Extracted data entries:

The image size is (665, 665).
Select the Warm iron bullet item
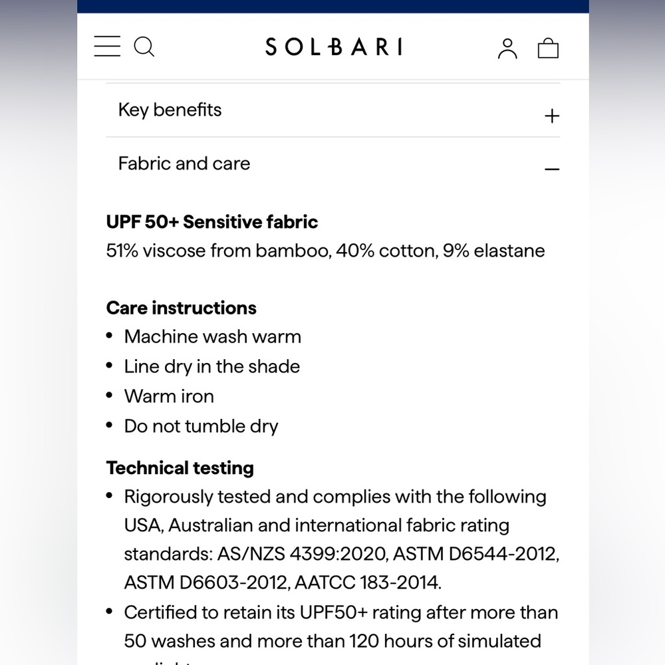click(x=169, y=396)
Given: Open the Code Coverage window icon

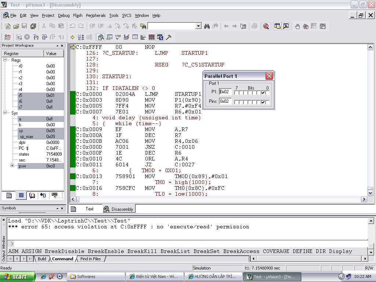Looking at the screenshot, I should coord(118,37).
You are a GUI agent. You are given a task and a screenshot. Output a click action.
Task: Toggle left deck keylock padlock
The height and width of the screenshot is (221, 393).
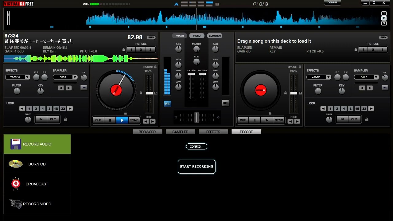pyautogui.click(x=155, y=67)
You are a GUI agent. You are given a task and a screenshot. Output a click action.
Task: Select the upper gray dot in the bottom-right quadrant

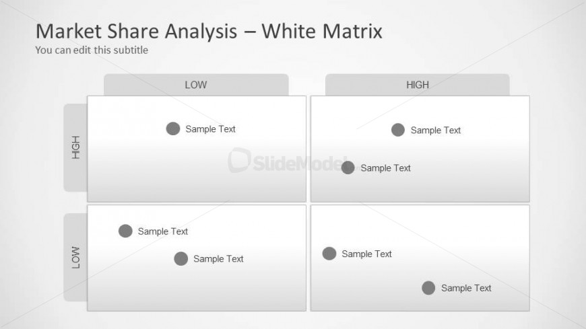pos(329,254)
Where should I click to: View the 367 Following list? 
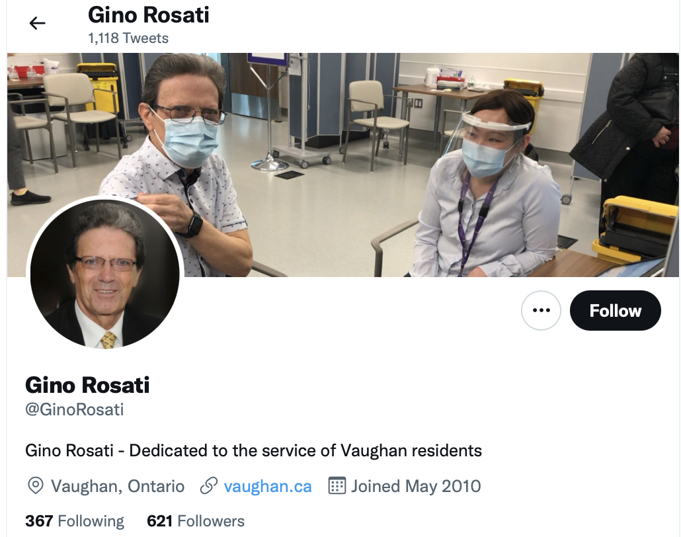point(75,520)
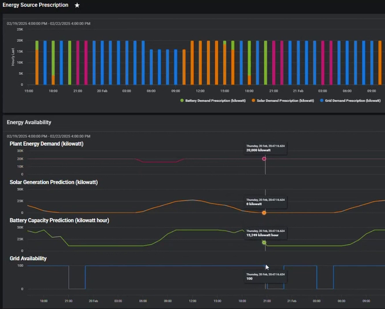The width and height of the screenshot is (385, 309).
Task: Click the Grid Availability chart title
Action: point(28,258)

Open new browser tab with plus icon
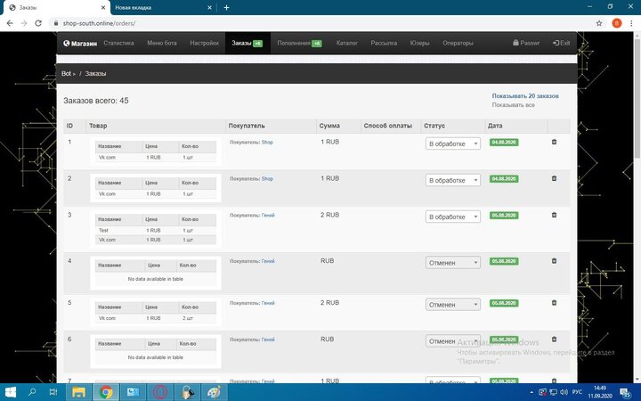226,7
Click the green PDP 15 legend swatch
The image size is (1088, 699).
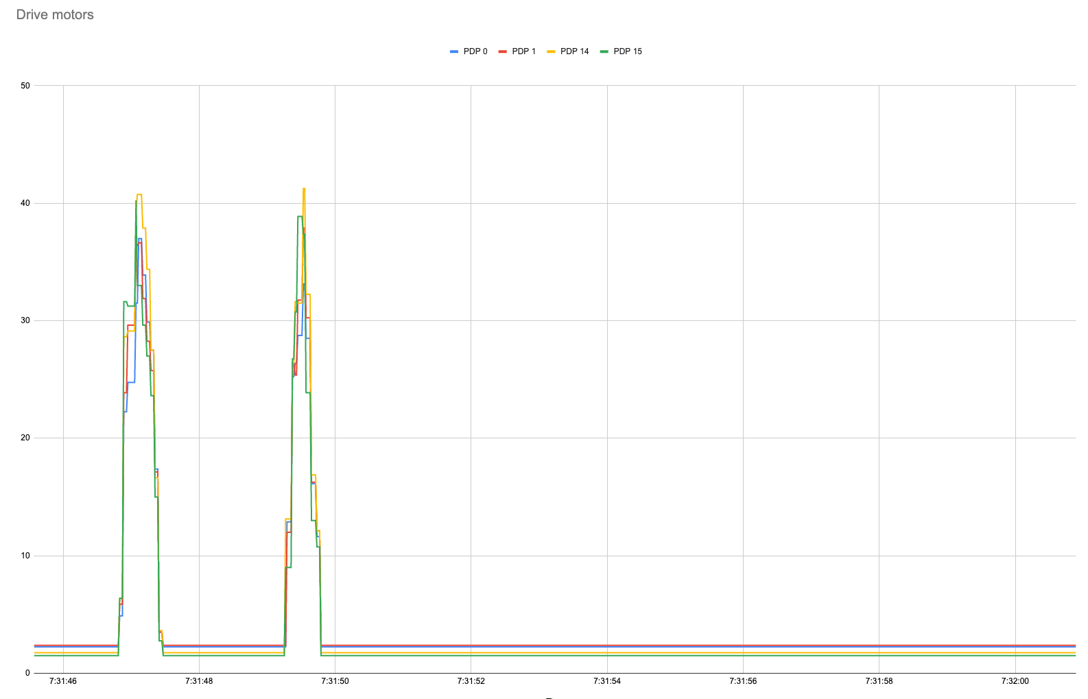604,51
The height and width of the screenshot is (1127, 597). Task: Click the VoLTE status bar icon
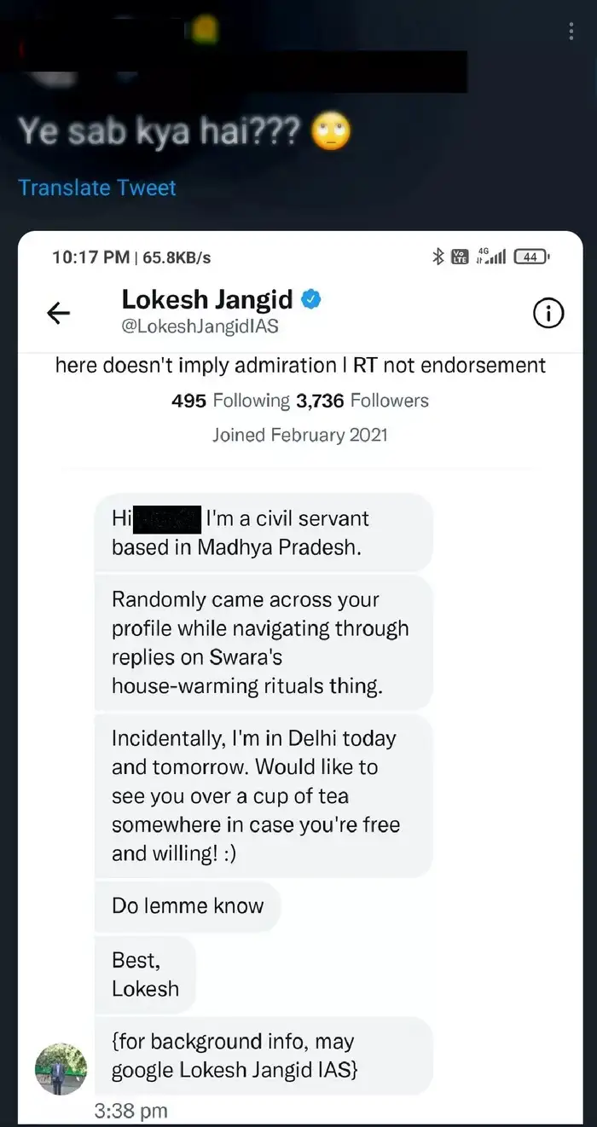(x=460, y=256)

**Problem details**
Exclude images and repeat all entries exactly.

**Solution for this problem**
The image size is (665, 665).
Select the Warm iron bullet item
click(x=169, y=396)
Given: Open the Code Coverage window icon

Looking at the screenshot, I should coord(118,37).
You are a GUI agent. You are given a task and a screenshot. Output a click action.
Task: Toggle left deck keylock padlock
The height and width of the screenshot is (221, 393).
pyautogui.click(x=155, y=67)
You are a GUI agent. You are given a task and a screenshot. Output a click action.
Task: Select the upper gray dot in the bottom-right quadrant

pos(329,254)
Where should I click to: View the 367 Following list? 
point(75,520)
The width and height of the screenshot is (385, 309).
Task: Click the Grid Availability chart title
Action: point(28,258)

Open new browser tab with plus icon
226,7
Click the green PDP 15 legend swatch
The image size is (1088, 699).
604,51
The height and width of the screenshot is (1127, 597). Task: Click the VoLTE status bar icon
(x=460, y=256)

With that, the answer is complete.